Launched in June 2010, the RNA Institute has already made what Philip called “tremendous progress” in early phase RNA-based drug discovery. It also was the recipient of a $2 million economic development grant through Gov. Andrew Cuomo’s “New York Open for Business” initiative launched in January 2011
Research expenditures at UAlbany, including those by the school’s Cancer Research Center, totaled a record $450 million last year — the highest among public universities in the state, Philip boasted.
“This includes significant funding for research development at our College for Nanoscale Science and Engineering,” he said. “It is clear that UAlbany’s research enterprise is a major contributor to the economic vitality of this region.”
SUNY Cobleskill was represented Friday by Candace Vancko, the school’s officer-in-charge and SUNY Delhi president.

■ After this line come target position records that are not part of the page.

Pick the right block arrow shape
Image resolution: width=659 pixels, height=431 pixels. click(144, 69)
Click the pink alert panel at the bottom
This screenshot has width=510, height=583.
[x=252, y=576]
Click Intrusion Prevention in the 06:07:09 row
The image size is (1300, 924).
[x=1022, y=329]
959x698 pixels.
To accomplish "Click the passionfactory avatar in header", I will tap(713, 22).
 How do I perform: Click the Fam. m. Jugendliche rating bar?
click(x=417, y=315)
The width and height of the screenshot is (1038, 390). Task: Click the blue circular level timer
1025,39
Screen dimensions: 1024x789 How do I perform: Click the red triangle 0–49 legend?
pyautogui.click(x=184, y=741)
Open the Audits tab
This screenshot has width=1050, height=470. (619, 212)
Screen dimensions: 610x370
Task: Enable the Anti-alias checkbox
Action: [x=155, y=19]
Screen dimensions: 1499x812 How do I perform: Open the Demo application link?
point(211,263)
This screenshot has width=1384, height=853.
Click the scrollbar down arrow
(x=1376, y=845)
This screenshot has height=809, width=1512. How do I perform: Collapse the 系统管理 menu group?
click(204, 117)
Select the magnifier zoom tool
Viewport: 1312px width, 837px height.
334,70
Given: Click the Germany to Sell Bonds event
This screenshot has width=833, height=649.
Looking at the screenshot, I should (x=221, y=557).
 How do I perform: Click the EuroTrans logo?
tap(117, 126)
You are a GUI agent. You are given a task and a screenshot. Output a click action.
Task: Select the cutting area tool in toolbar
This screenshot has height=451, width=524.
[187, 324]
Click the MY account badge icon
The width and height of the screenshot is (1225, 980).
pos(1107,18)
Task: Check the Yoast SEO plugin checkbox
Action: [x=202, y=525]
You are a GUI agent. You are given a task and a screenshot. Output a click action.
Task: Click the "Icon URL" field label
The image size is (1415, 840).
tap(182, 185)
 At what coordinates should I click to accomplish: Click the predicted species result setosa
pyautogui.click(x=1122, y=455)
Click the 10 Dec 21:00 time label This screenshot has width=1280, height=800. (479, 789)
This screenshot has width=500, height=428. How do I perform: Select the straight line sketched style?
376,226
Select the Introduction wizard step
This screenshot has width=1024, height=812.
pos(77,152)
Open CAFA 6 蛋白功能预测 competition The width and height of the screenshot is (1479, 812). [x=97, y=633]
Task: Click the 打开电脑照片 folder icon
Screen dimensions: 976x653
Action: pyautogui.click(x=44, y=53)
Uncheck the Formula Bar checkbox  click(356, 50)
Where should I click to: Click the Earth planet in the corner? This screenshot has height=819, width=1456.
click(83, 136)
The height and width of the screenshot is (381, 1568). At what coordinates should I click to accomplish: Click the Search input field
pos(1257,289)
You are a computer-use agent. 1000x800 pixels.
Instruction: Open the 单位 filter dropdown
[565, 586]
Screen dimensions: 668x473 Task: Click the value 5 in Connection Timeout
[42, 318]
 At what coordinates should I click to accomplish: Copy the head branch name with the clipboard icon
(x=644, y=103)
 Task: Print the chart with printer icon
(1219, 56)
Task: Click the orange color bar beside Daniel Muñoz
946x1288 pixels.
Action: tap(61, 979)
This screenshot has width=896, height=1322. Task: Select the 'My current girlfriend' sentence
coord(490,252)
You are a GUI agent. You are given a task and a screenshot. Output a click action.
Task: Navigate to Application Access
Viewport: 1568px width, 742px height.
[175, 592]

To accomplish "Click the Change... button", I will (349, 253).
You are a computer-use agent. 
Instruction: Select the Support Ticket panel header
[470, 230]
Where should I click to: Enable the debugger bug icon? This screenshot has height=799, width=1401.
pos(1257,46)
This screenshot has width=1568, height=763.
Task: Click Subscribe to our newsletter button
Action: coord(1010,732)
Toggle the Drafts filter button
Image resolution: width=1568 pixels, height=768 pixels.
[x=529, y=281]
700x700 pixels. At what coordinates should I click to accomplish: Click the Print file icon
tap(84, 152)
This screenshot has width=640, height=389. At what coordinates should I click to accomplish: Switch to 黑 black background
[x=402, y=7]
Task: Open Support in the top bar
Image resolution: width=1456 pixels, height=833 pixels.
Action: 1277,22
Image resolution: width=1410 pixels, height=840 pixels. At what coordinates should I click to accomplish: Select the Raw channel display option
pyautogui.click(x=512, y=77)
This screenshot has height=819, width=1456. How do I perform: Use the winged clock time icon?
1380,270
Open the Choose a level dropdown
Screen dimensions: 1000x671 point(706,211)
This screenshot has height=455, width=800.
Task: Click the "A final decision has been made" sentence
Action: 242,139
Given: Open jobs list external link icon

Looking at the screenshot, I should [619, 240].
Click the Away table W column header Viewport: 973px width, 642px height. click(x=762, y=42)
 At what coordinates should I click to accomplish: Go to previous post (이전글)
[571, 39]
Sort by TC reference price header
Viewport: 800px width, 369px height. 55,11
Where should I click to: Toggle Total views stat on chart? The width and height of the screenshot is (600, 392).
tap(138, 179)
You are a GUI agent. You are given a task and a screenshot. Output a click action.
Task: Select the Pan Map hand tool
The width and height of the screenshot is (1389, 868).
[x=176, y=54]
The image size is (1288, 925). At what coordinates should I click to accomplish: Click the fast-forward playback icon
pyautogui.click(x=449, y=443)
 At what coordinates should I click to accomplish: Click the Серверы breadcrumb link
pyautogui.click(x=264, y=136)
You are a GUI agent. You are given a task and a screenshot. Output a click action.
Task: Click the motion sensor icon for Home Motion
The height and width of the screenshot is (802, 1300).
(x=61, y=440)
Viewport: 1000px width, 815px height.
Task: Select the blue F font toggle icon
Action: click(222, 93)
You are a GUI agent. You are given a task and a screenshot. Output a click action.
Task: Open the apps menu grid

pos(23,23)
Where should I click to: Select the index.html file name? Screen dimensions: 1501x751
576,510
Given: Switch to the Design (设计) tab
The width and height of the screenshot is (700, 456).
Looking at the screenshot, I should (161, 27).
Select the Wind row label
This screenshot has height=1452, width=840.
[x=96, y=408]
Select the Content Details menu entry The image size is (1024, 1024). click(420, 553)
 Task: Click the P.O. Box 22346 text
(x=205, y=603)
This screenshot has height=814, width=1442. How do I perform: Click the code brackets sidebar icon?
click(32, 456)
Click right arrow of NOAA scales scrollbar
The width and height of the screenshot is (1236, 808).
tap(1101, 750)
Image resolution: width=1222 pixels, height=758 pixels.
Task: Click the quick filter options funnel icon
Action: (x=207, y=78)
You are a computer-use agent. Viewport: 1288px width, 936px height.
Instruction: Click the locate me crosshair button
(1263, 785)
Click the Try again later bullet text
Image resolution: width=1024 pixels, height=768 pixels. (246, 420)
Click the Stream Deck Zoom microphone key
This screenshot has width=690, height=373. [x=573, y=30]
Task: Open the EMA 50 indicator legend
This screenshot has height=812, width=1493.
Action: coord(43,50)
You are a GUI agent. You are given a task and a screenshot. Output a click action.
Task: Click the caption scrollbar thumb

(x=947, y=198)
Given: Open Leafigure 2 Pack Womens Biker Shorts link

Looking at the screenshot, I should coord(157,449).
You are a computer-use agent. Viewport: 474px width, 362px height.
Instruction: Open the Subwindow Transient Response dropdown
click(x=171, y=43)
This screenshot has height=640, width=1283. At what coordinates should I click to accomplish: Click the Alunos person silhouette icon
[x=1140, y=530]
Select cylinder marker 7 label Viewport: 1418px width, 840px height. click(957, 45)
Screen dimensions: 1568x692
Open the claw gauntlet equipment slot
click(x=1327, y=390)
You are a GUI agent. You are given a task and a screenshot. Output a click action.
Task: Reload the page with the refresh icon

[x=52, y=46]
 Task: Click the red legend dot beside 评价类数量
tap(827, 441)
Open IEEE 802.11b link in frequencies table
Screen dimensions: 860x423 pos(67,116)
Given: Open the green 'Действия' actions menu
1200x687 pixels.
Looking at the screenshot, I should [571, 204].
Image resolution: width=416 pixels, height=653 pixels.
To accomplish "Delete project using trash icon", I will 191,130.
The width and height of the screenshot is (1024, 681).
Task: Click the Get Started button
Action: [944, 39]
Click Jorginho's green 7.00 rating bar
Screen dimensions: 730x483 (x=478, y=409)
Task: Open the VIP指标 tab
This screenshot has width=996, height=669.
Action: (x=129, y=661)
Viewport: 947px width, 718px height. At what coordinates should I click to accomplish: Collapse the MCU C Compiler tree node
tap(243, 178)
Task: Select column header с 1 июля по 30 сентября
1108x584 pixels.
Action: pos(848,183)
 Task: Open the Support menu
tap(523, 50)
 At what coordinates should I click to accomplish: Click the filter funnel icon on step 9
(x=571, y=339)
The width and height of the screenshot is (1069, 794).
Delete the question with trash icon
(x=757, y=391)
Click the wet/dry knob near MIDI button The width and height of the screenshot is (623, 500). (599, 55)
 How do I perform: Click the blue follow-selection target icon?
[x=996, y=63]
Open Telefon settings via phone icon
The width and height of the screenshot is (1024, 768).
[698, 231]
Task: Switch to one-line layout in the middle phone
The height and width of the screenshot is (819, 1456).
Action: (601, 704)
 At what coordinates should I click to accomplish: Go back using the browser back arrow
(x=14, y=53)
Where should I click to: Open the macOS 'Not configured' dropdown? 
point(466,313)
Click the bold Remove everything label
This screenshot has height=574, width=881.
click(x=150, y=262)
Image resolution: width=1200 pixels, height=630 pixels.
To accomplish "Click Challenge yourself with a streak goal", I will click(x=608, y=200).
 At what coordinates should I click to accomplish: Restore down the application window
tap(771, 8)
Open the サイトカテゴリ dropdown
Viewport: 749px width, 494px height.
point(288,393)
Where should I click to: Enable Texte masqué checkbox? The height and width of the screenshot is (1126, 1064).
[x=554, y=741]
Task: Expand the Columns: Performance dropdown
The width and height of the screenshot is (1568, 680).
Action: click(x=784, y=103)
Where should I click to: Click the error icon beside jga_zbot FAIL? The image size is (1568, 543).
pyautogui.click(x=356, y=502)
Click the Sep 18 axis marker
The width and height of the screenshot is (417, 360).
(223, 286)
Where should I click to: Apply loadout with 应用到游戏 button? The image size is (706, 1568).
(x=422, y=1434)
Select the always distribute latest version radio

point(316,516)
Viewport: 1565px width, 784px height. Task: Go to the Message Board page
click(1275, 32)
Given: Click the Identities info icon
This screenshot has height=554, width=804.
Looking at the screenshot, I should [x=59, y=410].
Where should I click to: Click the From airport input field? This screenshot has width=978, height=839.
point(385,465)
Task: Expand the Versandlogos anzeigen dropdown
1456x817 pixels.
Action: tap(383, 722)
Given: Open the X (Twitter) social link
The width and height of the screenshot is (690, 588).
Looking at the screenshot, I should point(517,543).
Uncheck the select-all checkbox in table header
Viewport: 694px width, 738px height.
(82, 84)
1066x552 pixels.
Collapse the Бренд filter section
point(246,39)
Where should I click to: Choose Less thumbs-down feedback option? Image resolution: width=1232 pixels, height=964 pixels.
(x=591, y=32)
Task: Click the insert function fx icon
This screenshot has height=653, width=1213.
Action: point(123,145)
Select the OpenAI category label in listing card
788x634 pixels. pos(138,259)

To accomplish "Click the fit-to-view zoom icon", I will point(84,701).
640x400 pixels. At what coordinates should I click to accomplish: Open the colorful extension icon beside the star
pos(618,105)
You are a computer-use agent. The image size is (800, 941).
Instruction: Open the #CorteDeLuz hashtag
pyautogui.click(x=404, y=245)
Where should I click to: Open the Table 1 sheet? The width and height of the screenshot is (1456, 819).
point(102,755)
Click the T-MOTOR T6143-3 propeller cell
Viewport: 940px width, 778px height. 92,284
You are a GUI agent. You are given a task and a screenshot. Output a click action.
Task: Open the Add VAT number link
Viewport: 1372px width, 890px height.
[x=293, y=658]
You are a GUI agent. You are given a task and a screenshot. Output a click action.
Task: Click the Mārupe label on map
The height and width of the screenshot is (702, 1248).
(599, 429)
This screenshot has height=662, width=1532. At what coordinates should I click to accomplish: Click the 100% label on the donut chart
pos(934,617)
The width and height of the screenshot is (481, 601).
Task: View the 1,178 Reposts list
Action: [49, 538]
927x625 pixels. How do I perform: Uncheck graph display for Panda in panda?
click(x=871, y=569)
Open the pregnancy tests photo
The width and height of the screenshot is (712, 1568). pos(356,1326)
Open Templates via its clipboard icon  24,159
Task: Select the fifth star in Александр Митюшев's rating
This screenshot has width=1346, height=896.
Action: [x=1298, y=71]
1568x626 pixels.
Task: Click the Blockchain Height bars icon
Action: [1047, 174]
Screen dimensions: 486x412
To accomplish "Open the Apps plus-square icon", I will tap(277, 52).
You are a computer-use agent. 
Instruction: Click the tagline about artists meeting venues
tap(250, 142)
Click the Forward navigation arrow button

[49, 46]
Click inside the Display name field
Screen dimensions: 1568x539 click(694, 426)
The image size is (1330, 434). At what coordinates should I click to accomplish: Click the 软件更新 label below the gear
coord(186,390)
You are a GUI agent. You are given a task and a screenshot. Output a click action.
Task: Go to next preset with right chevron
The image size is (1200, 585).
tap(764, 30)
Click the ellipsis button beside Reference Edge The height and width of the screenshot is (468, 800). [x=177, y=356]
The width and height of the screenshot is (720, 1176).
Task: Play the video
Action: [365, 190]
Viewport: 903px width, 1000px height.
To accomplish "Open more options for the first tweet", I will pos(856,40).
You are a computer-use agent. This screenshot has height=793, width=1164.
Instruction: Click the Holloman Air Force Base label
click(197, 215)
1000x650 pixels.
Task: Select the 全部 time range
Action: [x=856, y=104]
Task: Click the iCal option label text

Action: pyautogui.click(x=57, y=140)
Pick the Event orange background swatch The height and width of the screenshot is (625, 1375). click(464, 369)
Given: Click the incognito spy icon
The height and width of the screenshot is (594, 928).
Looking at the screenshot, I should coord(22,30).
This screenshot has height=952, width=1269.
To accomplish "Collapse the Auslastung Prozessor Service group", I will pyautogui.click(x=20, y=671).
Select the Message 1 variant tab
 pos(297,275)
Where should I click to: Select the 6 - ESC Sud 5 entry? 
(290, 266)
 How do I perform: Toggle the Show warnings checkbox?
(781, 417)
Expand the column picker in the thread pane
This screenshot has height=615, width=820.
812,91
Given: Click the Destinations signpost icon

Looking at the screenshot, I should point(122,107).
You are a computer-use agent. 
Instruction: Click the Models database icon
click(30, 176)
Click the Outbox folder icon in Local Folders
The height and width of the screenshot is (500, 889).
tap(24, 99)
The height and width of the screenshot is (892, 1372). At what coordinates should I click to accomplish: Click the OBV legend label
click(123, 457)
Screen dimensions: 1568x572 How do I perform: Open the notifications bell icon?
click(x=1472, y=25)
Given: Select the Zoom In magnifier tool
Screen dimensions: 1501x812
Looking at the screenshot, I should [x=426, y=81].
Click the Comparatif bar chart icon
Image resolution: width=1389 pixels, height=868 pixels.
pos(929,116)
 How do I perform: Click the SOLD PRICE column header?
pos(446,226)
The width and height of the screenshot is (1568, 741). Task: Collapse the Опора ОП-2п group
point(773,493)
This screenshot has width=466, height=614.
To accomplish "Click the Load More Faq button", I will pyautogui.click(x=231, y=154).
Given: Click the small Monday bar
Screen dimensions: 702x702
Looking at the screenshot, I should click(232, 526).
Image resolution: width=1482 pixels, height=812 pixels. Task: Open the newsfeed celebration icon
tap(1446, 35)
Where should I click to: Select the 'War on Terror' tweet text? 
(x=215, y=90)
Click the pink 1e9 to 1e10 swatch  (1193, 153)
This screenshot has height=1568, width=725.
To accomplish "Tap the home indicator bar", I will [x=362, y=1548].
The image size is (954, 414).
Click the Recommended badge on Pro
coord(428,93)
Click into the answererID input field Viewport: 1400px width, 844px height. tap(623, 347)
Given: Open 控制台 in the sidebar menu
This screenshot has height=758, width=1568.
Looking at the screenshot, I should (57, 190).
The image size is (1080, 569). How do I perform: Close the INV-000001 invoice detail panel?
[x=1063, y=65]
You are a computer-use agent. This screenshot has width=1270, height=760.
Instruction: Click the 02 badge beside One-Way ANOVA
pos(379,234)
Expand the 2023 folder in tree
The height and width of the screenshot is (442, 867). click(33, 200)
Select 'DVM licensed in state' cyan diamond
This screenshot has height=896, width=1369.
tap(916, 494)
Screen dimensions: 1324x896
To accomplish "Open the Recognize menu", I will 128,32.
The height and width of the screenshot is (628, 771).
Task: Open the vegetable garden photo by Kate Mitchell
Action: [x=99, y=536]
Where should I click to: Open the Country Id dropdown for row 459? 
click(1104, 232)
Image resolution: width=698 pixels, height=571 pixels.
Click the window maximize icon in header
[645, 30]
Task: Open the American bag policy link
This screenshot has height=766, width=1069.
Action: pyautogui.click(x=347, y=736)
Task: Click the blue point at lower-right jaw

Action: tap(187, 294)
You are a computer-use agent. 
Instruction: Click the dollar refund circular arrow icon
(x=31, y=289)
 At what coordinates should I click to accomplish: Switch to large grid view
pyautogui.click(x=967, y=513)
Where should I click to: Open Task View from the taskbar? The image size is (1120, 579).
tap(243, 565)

As an agricultural leader in the state, SUNY Cobleskill is unique and is fueling growth in the state’s environmental and energy technology fields, said Vancko. Examples are the students who come out of the school’s Center for Environmental Science and Technology with specializations in water resource management, renewable energy technologies or waste management technologies.
As host of the showcase, SCCC President Quintin Bullock was the last to speak, following Columbia-Greene Community College President James Campion and SUNY Adirondack President Ron Heacock.
But Bullock didn’t have to rely so much on words when it came to boasting about SCCC. Students in the Culinary Arts Department had prepared a meal for the select group of college officials, and students from the music school, currently under expansion, could be heard playing in various rooms and hallways.
“Increasingly, SCCC is becoming a first-choice college for those who have just graduated from high school,” said Bullock, “as well as older adults returning to college to develop their skills, expand their knowledge and increase their marketability to employers and four-year institutions.”
The next regional showcase will be held in Syracuse on March 5 for colleges in the Central New York region.